# Exercise instructions:
1 - Repeat, word for word, the part of the Alavi Borujerdi biography between "Iranian ayatollah (born" and "migrated to Tehran.", inclusive.
2 - According to the Alavi Borujerdi biography, in what year did he start teaching advanced lessons in Fiqh at the Qom Seminary?
3 - Extend the Alavi Borujerdi biography with a further passage that picks up after its final sentence.

# Given passage:
- - - - - - -

Iranian ayatollah (born 1951)

Seyed Mohammad-Javad Alavi Tabatabaei Borujerdi (born 16 April 1951) known as Sayyid Javad Alavi Borujerdi, is an Iranian Shia jurist (faqih) and Shia marjaʿ al-taqlid residing in Qom.

He is the maternal grandson of Ayatollah Sayyid Hossein Borujerdi. The administration and endowments (waqf) of institutions affiliated with grandfather are under his supervision.

== Early life and education ==
Seyed Mohammad-Javad Alavi Tabatabaei Borujerdi was born on 16 April 1971 in Qom.

His father, Seyed Mohammad-Hossein Alavi, was both a student and son-in-law of Ayatollah Seyed Hossein Borujerdi, the general marjaʿ of the Shia. After Borujerdi's death, his father migrated to Tehran.

His mother, Sakineh, is the daughter of Sayyid Hossein Borujerdi.

Alavi Borujerdi began his primary education in Qom. After finishing primary school, he completed secondary education in Tehran. At the same time as attending high school, he studied Islamic sciences at the Abdol-Hossein Bazaar Seminary (Madrasah).

In 1969 he returned to Qom Seminary to continue his religious studies. Alongside studying, he also taught intermediate and advanced seminary courses (sath and higher lessons).

He studied under:

- Ayatollah Sheikh Hossein Vahid Khorasani
- Ayatollah Seyed Mohammad Rohani
- Ayatollah Sheikh Morteza Haeri Yazdi
- Ayatollah Sheikh Abdollah Javadi Amoli
- Ayatollah Sheikh Mirza Javad Tabrizi

== Teaching career ==
Borujerdi began teaching in the Qom Seminary (Hawza):
- Usul al-Fiqh advanced lessons (Dars-e Kharej Usul) starting 1991.
- Fiqh advanced lessons (Dars-e Kharej Fiqh) starting 1996.

== Publication of His Risalah ==
In the summer of 2018 Alavi Borujerdi formally announced his marjaʿiyya by publishing his practical treatise (Risalah), “Tawzih al-Masa’il.”

== Opposition by Mohammad Yazdi to His Marjaʿiyya ==
Mohammad Yazdi, during his time as head of the Society of Seminary Teachers of Qom, while emphasising the central role of this organisation in recognizing marjaʿs, explicitly opposed the marjaʿiyya of Seyed Javad Alavi Borujerdi.

He stated that:“Not everyone should become a marjaʿ in the seminary.”This stance generated reactions from many scholars and residents in Qom.

Alavi Borujerdi reportedly responded that:“In Shia Islam, marjaʿiyya is free.”

== Views and Opinions ==
In October 2020, criticizing the economic situation and the performance of officials, he stated:“Suppose Trump becomes president of the United States again, or someone else comes and makes things worse. We cannot tie the fate of eighty million people to them. We must find solutions for our own people. The public sees all these shortages as coming from the turban (the clergy). The problems have caused people to become pessimistic about religion and even insult it.”Borujerdi is considered among traditional Shia clerics.

He is also known for critical statements on topics such as:

- Pride in Cyrus the Great
- Criticism of cultural decision-making by the government and the seminary

He also supports the independence of the seminary and opposes the use of government budgets to fund it.

- - - - - - -

# Provided records:
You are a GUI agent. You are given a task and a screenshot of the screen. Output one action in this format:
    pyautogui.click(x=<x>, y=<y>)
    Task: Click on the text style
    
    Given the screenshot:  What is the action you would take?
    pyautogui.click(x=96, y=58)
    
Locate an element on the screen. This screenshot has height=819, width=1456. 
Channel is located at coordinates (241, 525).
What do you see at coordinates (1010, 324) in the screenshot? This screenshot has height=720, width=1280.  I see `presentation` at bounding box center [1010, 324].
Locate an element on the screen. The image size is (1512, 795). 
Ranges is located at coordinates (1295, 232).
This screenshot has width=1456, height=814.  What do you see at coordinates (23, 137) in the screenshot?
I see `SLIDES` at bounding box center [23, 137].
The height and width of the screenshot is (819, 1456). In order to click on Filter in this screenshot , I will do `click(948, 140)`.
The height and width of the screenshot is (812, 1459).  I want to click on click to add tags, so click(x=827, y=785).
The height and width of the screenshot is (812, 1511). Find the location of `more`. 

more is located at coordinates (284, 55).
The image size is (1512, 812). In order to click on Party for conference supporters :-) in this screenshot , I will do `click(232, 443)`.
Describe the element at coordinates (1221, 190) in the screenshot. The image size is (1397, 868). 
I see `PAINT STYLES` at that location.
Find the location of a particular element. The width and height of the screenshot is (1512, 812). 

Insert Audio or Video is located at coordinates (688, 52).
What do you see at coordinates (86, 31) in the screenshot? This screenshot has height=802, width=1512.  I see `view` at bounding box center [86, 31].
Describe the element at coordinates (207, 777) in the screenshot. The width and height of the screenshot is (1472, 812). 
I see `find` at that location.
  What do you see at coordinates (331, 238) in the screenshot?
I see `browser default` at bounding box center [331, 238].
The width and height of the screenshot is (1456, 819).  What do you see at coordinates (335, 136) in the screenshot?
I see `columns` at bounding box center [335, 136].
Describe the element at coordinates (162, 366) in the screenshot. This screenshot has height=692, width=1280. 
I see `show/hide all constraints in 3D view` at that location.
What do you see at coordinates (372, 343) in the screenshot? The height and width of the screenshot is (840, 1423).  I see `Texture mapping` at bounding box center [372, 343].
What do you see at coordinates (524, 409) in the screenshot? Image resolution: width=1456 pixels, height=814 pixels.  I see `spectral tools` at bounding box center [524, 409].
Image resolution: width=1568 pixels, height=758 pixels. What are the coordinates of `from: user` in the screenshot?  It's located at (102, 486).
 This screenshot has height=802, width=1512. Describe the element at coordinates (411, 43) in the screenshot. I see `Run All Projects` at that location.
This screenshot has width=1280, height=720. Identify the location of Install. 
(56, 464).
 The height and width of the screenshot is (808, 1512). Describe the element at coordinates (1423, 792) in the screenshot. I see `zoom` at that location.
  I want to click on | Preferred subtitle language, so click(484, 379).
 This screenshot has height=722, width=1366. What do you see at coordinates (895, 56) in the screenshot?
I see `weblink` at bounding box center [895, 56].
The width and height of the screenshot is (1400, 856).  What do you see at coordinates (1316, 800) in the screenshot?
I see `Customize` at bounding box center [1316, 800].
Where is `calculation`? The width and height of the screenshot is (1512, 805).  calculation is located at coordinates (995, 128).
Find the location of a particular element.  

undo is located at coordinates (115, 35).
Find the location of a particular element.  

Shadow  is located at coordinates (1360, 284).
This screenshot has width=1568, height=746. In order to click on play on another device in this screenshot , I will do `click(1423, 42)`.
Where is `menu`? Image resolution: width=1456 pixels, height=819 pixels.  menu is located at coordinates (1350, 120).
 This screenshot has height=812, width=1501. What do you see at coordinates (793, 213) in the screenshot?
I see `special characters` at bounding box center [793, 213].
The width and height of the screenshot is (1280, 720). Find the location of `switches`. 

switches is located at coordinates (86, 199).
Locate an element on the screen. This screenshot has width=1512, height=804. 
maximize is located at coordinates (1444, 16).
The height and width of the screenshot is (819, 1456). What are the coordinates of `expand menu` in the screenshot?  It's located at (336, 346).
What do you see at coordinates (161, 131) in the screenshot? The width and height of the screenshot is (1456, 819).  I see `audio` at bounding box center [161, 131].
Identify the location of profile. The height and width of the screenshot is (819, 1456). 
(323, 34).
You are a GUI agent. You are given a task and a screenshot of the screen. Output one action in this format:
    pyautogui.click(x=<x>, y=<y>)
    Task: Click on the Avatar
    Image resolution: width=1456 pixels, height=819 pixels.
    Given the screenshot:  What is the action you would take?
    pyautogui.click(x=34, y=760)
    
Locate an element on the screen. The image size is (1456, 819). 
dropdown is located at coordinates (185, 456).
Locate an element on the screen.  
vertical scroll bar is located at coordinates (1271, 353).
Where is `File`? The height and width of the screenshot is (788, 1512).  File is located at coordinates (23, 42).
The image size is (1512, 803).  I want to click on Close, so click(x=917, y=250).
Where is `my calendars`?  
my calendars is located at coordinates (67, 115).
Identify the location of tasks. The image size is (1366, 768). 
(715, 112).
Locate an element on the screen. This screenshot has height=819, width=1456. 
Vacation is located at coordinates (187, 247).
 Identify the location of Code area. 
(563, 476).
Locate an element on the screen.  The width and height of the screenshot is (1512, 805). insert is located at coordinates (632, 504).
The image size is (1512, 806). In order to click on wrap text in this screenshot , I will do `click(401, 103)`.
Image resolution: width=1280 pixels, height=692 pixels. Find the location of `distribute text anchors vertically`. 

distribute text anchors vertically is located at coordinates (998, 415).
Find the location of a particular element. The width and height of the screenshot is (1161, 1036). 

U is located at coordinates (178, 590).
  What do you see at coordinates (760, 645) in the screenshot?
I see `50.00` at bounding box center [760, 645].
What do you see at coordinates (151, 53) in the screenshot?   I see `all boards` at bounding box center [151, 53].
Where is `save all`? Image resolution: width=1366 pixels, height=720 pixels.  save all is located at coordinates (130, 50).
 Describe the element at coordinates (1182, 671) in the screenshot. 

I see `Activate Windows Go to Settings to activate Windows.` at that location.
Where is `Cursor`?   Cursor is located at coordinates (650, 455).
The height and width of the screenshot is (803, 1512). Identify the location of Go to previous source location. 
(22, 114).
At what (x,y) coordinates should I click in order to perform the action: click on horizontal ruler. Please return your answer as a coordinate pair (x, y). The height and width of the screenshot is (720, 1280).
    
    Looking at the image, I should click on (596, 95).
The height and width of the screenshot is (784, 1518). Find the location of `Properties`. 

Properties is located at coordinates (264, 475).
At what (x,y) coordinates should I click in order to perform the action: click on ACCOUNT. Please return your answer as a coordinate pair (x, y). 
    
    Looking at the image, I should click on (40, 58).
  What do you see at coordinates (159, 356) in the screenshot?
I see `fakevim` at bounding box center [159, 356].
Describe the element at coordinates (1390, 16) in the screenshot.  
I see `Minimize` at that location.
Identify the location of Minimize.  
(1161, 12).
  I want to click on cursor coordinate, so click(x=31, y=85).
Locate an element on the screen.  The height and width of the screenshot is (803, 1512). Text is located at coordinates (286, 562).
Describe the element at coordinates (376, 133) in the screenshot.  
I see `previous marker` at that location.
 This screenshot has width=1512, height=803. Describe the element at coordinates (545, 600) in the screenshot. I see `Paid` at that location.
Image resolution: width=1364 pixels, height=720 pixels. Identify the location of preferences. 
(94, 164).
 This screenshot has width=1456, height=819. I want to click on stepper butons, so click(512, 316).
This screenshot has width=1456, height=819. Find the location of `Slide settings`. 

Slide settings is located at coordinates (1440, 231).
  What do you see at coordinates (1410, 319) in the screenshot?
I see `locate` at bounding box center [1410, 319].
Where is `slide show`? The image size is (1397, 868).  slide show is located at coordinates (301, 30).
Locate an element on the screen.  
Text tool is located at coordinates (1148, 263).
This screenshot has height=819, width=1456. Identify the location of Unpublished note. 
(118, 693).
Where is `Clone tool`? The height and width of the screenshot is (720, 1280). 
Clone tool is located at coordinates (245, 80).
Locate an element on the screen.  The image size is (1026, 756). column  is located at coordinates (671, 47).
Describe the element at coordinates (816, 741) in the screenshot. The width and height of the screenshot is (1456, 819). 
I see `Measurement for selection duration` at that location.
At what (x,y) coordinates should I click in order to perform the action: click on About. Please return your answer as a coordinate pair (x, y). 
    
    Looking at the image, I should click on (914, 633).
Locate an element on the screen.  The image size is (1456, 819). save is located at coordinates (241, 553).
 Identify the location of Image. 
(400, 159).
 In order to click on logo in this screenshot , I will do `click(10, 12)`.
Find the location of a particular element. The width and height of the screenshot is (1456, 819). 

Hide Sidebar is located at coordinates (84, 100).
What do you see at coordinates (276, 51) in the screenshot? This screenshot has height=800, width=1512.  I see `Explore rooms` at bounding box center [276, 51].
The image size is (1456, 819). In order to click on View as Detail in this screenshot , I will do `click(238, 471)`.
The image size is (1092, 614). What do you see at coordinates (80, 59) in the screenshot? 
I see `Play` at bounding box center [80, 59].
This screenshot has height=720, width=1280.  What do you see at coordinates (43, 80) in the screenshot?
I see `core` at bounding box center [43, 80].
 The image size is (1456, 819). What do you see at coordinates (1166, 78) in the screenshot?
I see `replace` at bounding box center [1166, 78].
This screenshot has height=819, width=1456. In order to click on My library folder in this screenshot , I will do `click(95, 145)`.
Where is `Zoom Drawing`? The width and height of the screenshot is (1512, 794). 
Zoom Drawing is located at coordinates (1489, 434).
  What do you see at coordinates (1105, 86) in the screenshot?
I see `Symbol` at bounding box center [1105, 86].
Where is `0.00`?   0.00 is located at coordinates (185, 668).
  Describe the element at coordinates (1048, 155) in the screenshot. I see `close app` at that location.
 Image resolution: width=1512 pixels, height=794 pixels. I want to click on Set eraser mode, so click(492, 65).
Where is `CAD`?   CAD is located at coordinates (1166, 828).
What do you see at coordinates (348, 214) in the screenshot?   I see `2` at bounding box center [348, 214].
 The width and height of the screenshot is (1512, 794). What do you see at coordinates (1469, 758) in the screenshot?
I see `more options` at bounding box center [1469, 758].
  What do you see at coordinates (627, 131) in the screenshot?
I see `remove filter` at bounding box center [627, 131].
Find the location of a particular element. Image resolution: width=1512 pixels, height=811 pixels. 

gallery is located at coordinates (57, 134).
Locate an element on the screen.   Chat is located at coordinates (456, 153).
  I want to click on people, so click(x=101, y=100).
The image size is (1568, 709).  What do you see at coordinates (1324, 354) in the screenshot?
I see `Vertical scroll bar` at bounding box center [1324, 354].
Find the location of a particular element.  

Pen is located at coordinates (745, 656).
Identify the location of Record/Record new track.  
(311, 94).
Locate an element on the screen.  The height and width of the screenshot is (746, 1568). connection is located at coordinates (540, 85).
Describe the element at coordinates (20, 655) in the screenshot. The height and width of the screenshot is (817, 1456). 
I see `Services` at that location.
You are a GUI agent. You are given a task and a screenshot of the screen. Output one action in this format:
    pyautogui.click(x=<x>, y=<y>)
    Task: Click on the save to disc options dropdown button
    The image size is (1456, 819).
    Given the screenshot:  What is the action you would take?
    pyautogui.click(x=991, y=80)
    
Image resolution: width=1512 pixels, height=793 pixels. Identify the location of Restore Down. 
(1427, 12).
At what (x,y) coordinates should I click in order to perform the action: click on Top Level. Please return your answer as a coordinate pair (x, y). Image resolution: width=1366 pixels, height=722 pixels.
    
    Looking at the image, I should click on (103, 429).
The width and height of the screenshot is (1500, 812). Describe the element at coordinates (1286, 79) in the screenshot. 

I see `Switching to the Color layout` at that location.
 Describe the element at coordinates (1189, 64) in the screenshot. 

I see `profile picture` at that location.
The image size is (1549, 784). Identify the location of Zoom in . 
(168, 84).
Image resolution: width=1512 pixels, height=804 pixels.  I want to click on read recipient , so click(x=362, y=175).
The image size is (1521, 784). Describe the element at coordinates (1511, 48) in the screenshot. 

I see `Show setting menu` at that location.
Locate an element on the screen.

- - - - - - -

# Answers to the tasks:
1 -
Iranian ayatollah (born 1951)

Seyed Mohammad-Javad Alavi Tabatabaei Borujerdi (born 16 April 1951) known as Sayyid Javad Alavi Borujerdi, is an Iranian Shia jurist (faqih) and Shia marjaʿ al-taqlid residing in Qom.

He is the maternal grandson of Ayatollah Sayyid Hossein Borujerdi. The administration and endowments (waqf) of institutions affiliated with grandfather are under his supervision.

== Early life and education ==
Seyed Mohammad-Javad Alavi Tabatabaei Borujerdi was born on 16 April 1971 in Qom.

His father, Seyed Mohammad-Hossein Alavi, was both a student and son-in-law of Ayatollah Seyed Hossein Borujerdi, the general marjaʿ of the Shia. After Borujerdi's death, his father migrated to Tehran.

2 - 1996

3 -
== Views on Marjaʿiyya and Politics ==
In his view, in major historical events — including the Iranian Constitutional Movement — the fatwas of the Shia marjaʿiyya played a highly influential role.

However, he argues that today:

- Clerics themselves have taken on executive political roles
- The Shia clergy lack sufficient understanding of modern societal realities

Because of this, a gap has emerged between the Shia marjaʿiyya and the people.

For this reason, he argues that the Shia marjaʿiyya should maintain independence, as it historically did and as exemplified by Ayatollah Sistani.

He says the honor of the marjaʿiyya should not be reduced to the capital of any individual or political party.
In response to the Mahsa Amini protests, Borujerdi said:"The people have the right to criticize the leader of Muslim society, whether the criticism is justified or not."Borujerdi was also an intermediary between a dispute regarding Seyed Sadiq al-Shirazi and Government of Iran. Boroujerdi delivered the Iranian Government's message to al-Shirazi, stating that:"they have no problem with him being a religious authority, but he should limit himself to preaching and guiding students and preachers and refrain from criticizing the Government and the Leader in his speeches."In March 2025, Borujerdi expressed his deep condolences to the people of Bandar Abbas, regarding the explosion that took place in the Shaheed Rajai Port which left many dead on the anniversary of Fatima Zahra's birthday."I wanted to congratulate you on this blessed day today, but our hearts are mourning these days. The tragedy that occurred in Bandar Abbas took the lives of a large number of our brothers and children; mainly workers and drivers who were present at the scene. Families are still searching for the remains of their loved ones, and the conditions are very difficult and life-threatening."

In March 2026, Borujerdi expressed his condolences to Mojtaba Khamenei on the Assassination of his father, Ali Khamenei.

== Views on Contemporary Issues ==
According to Alavi Borujerdi, the seminary must conduct precise subject-analysis (mawzuʿ-shenasi) when dealing with new issues (mustahdathat).

Regarding banking, he states that according to Muhammad Baqir al-Sadr's theory, Muslims initially viewed banks as inherently usurious institutions, which he argues is incorrect.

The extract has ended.